#### [Exercises to complete]
1. Using the Cradle Mountain Ultra article below, decide whether each statement agrees with it. Answer yes or no for each, quoting the deciding words. (a) The race is limited to fifty runners. (b) Runners set off heading north toward Lake St Clair. (c) The race has been on the Australian trail calendar for fewer than twenty years.
2. Pick up the Cradle Mountain Ultra article below at the point where it stops and continue it.

++++ Selected text

Overland odyssey

The Cradle Mountain Ultra is rightly regarded as an enduring classic, having survived without razzmatazz nor huff and marketing puff for decades; in fact it has graced the Australian trail calendar for more than thirty years, eliciting a deep connection with anyone who has trodden its sometime muddy length.
WORDS: Hanny Allston
IMAGES: Bernard Walker, Greg Rubock, Nick Wienholt, Michael Slagter, Tourism Tasmania Image Library, Tegyn Angel.

Darkness hides our fears; at least I hope I am not alone in this apprehension. Head torch beams bounce through the awakening dawn.  Car headlights sweep into the Waldheim car park.  A slip of light filters from under the toilet door.  The runner’s pack in front of me is constantly adjusted – tightened, loosened, shifted – its owner awaiting the beginning of the role call.  It is race day.  And the bright dawn has snuck up on us whilst we fuss.

Crade_1_320It is early February and our mob of forty-nine race entrants has a place in history.  We are the 33rd cohort of fussing runners to pose on the tip of boardwalk snaking away from Waldheim in a southerly direction towards Lake St Clair, the deepest lake in Australia.  Turning back twenty years and the synopsis still stands true.

“It began in the chill half-light of a Tasmanian dawn. Forty other people will attest that we huddled on the fringe of a Myrtle rainforest, our runners’ pinks and greens and blues incongruous in that ancient landscape. A ribbon of wet boardwalk leading away across the button grass plain gave our group focus and was about to give it purpose.” – Nigel Davies, 1993.

With a maximum of fifty runners, entering the event has become somewhat of a computer game. Be seated at your computer on the count of midnight when entries open and cross your fingers and toes that you are the quickest touch-typist. A two-finger typist will join the impatient list of runners on the waiting list.

++++++++
++++ Data provided

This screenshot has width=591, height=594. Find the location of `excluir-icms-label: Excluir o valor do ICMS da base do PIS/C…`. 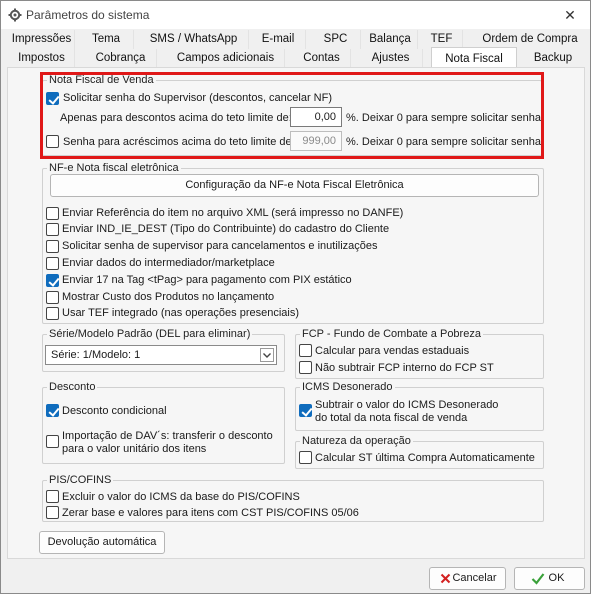

excluir-icms-label: Excluir o valor do ICMS da base do PIS/C… is located at coordinates (181, 497).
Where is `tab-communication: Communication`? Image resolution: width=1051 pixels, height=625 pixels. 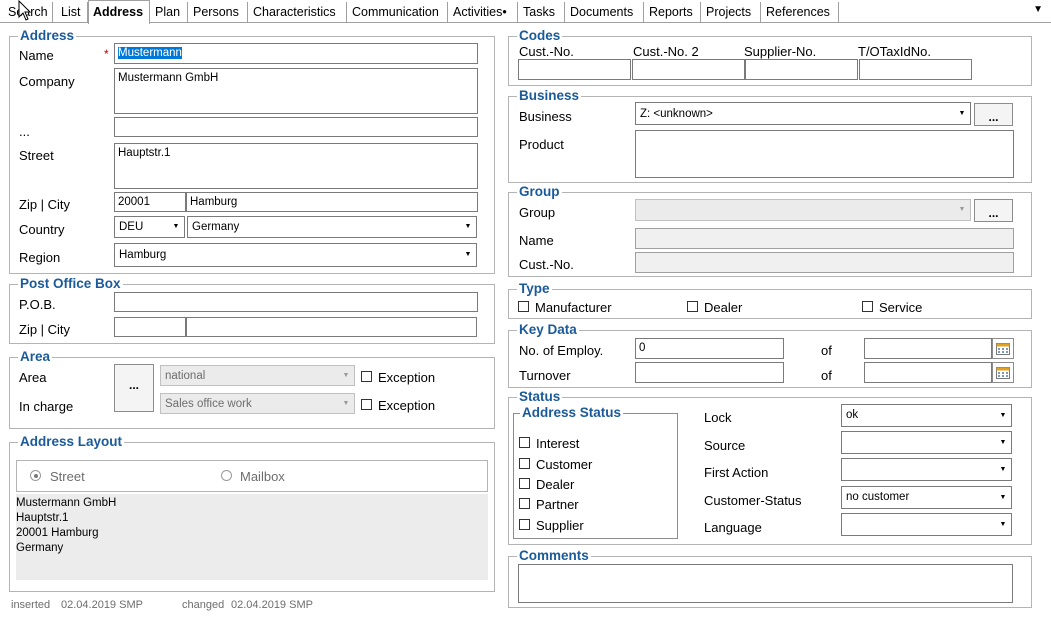
tab-communication: Communication is located at coordinates (398, 12).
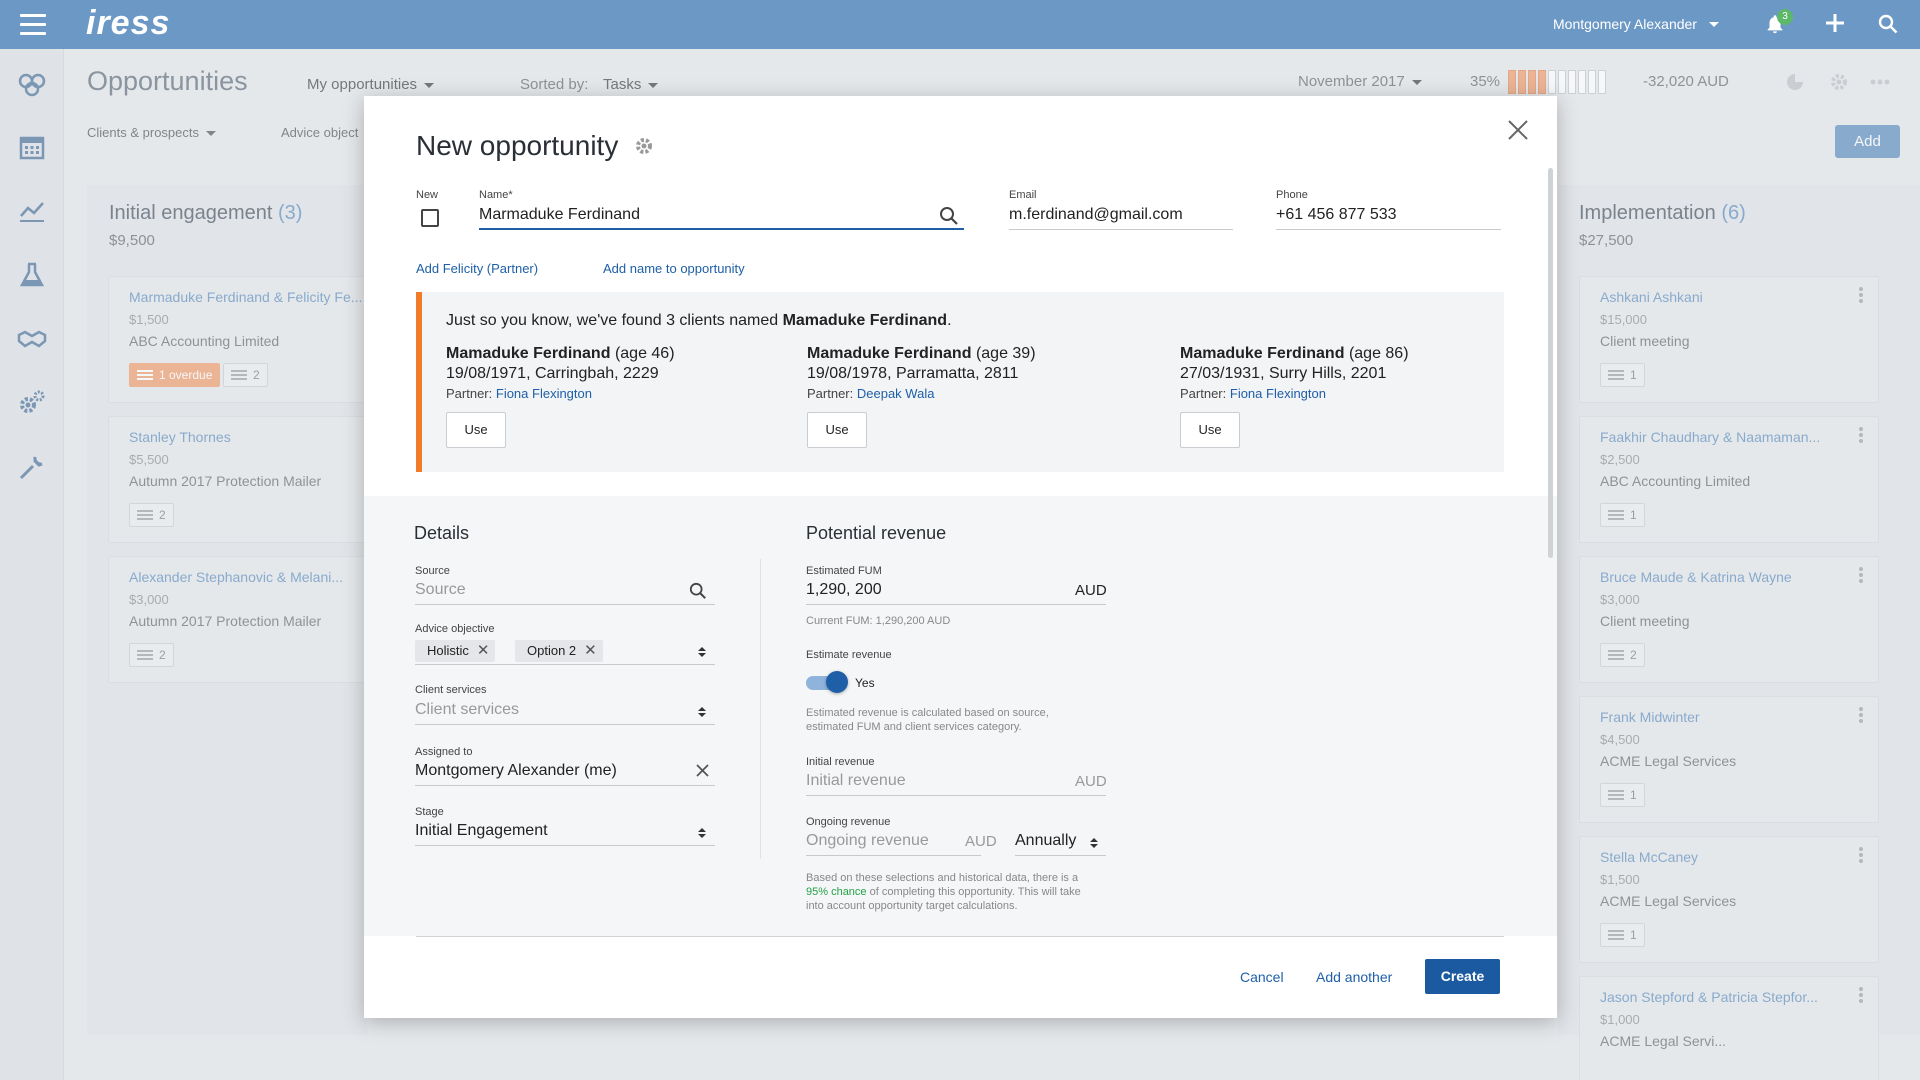  What do you see at coordinates (456, 651) in the screenshot?
I see `tag-holistic: Holistic ✕` at bounding box center [456, 651].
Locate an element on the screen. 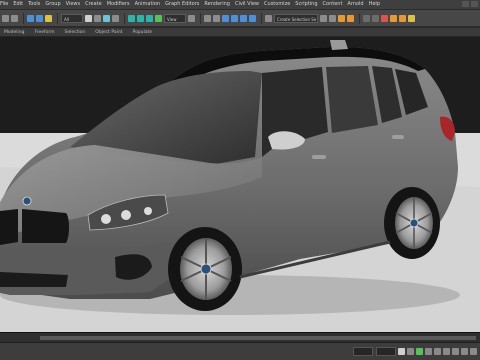 This screenshot has height=360, width=480. select-manipulate-icon is located at coordinates (208, 18).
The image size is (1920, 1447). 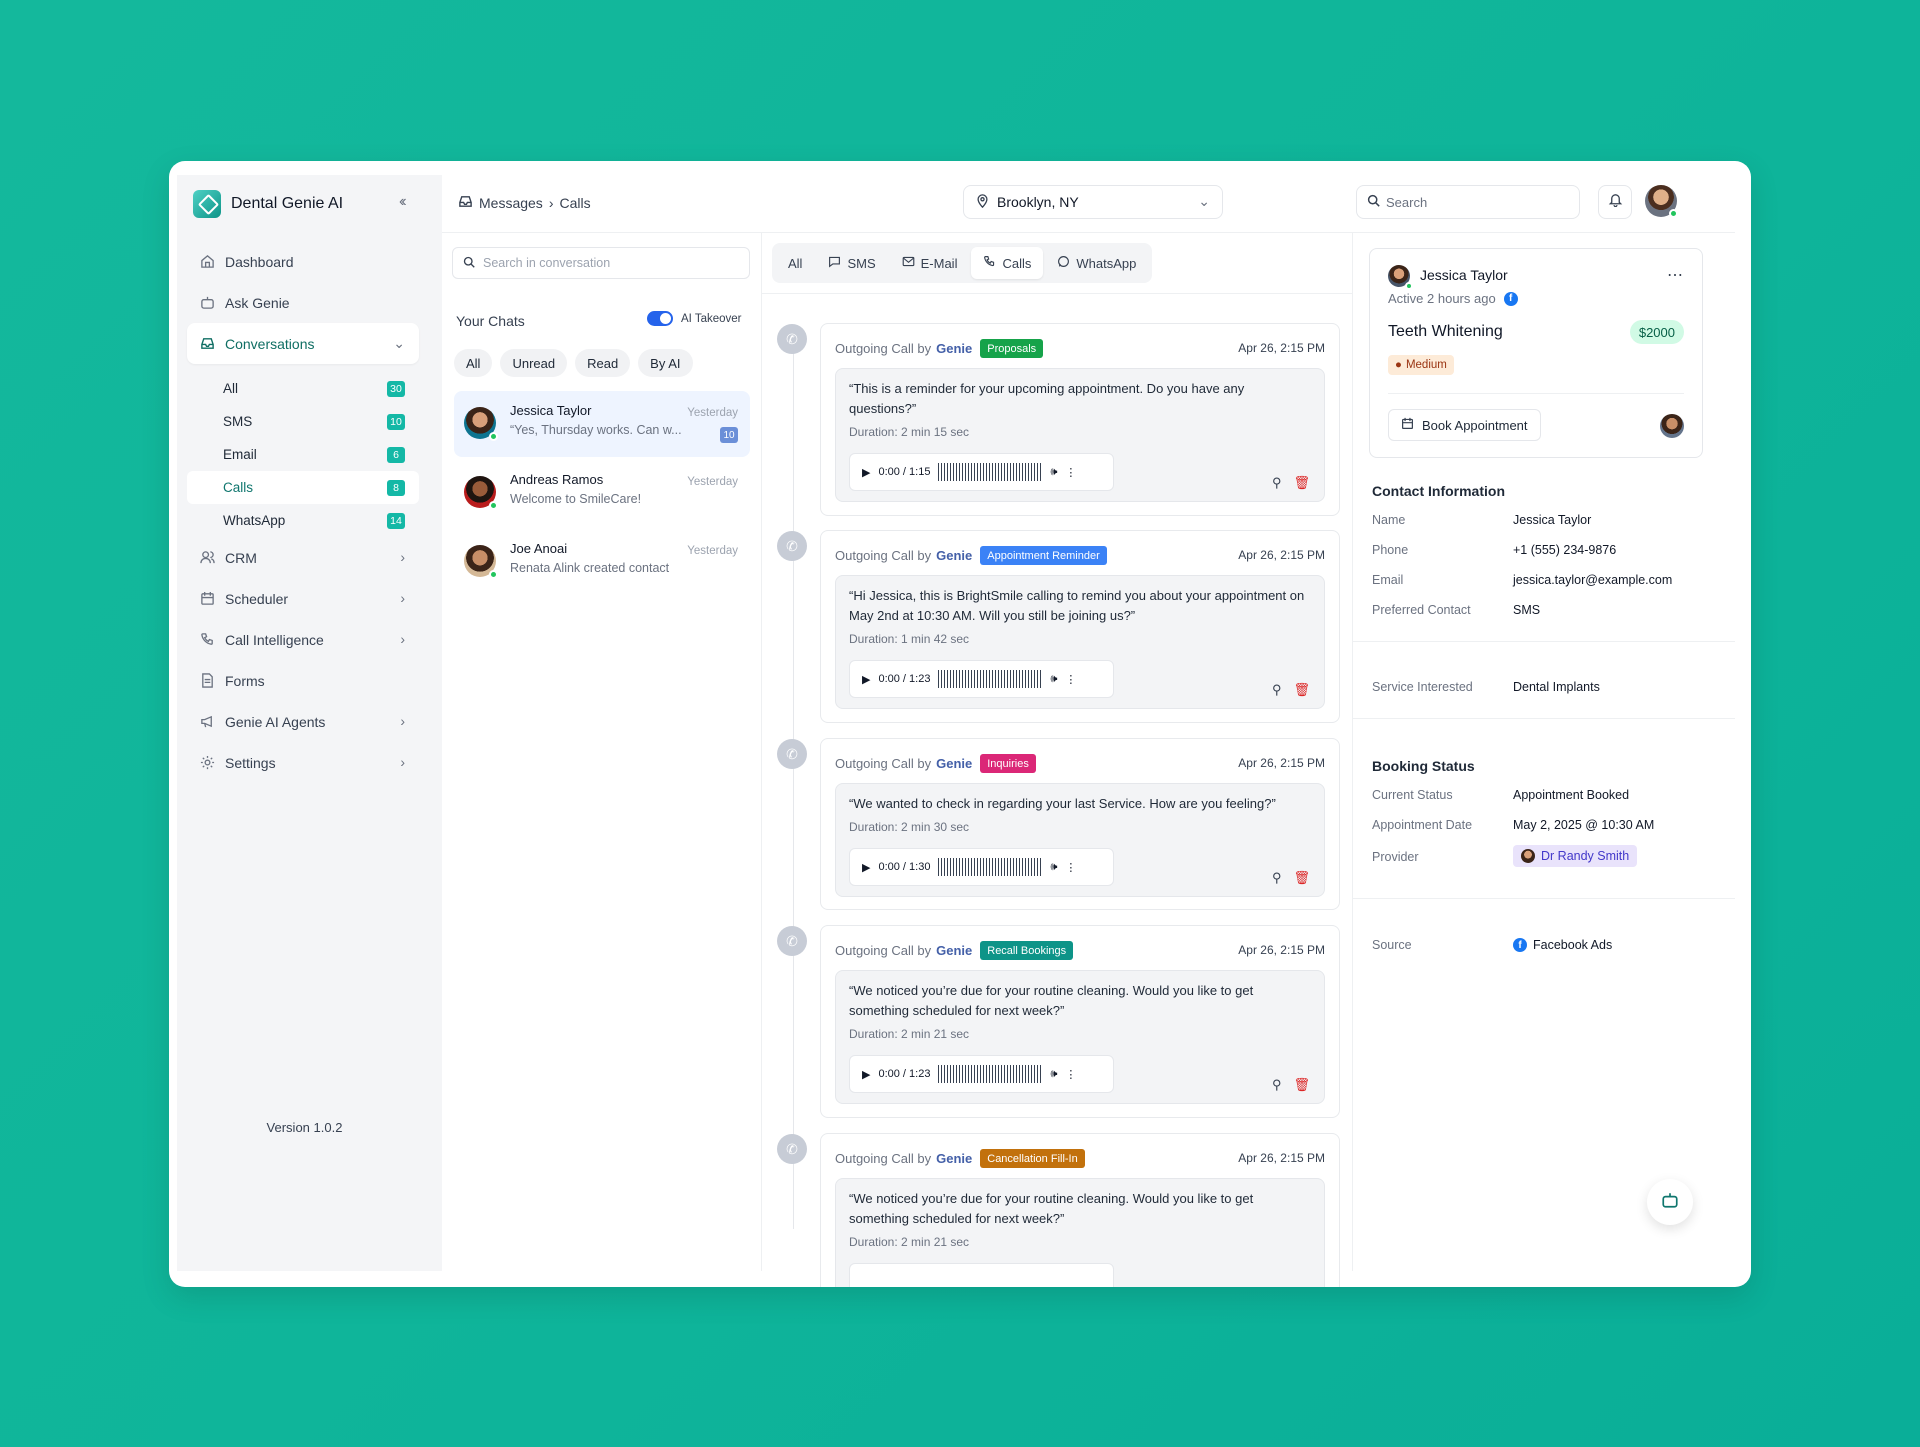 What do you see at coordinates (930, 263) in the screenshot?
I see `tab-email: E-Mail` at bounding box center [930, 263].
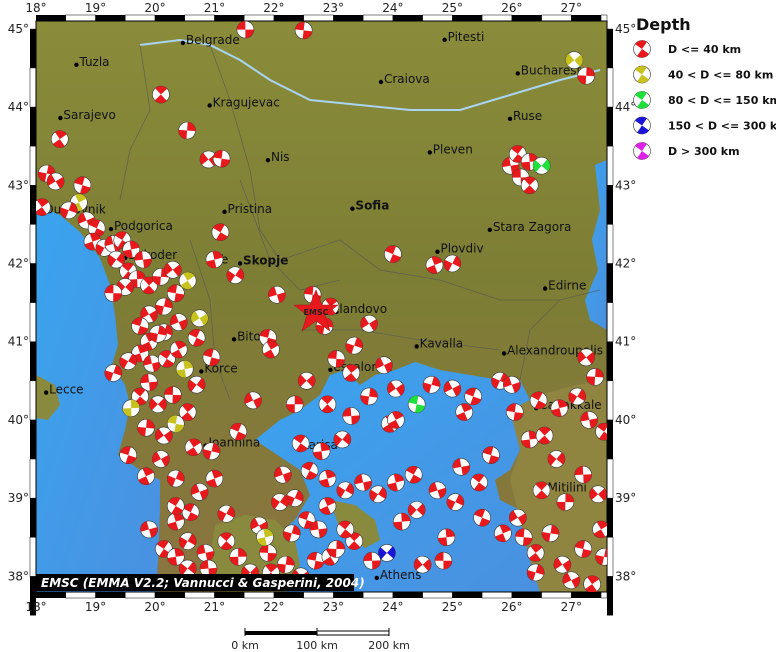 The height and width of the screenshot is (652, 776). I want to click on city-label: Edirne, so click(567, 286).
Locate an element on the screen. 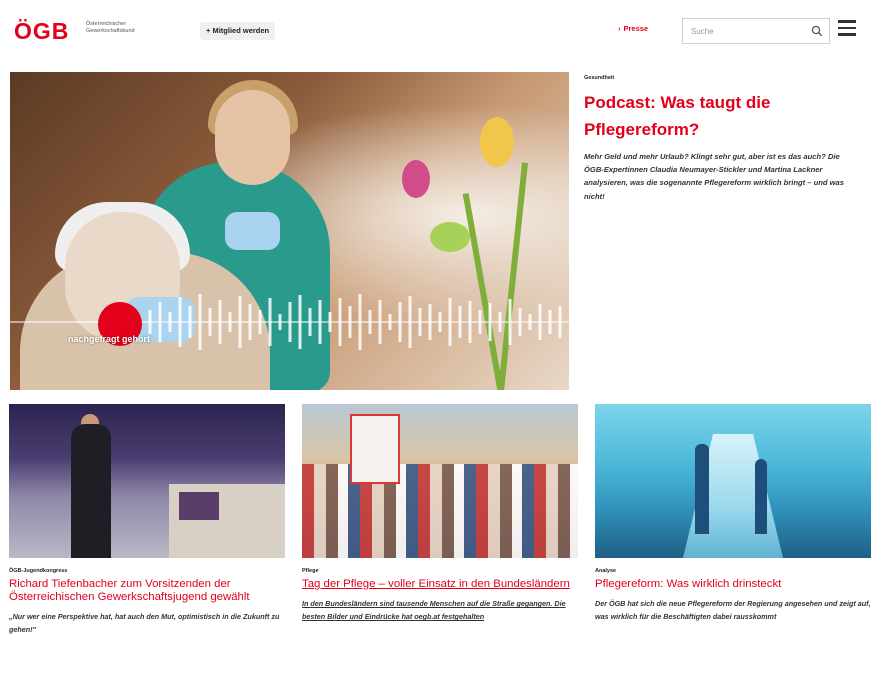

++++++++

#### [Answers for each item]
1.
(a) Yes: "With a maximum of fifty runners"
(b) No: "in a southerly direction towards Lake St Clair"
(c) No: "it has graced the Australian trail calendar for more than thirty years"

2.
It is amazing to think of this event as being so popular when you sift back through the history books and early runners’ reports:

“The trail was mostly just bog, which seemed like fun for the first two hours or so, but after that it started to get to me, as everything, and I mean everything, was full of mud by then” – Max Bogenhuber, 1987

Rarely does the runner see any of this. For you the primary colour is black.  It is in the mud that you can’t take your eyes off, in the snakes you hope not to see. It is the colour of the leeches, of mosquitoes as large as march flies. At times it is the colour of your thoughts.” John Ayliffy, 1992,

“The race notes suggested gaiters as an option but we discovered they’re obligatory; for the button grass will tear the hairs off your legs and the mud will suck your shoes off.” – David Sill, 1992

Running along the icy boardwalks, rounding the corners gingerly in fear of upending into the button grass beds beneath me, I try not to think of how far there is to go.  In shorter races it is easily possible to trick the mind into a game of ‘Just around the next corner… only a couple more hills to the finish… up and over and down the other side…’.  But to think like this may leave one weeping on the trackside at Pelion Hut with the wombats and leeches singing ‘Another one stuck in the mud’.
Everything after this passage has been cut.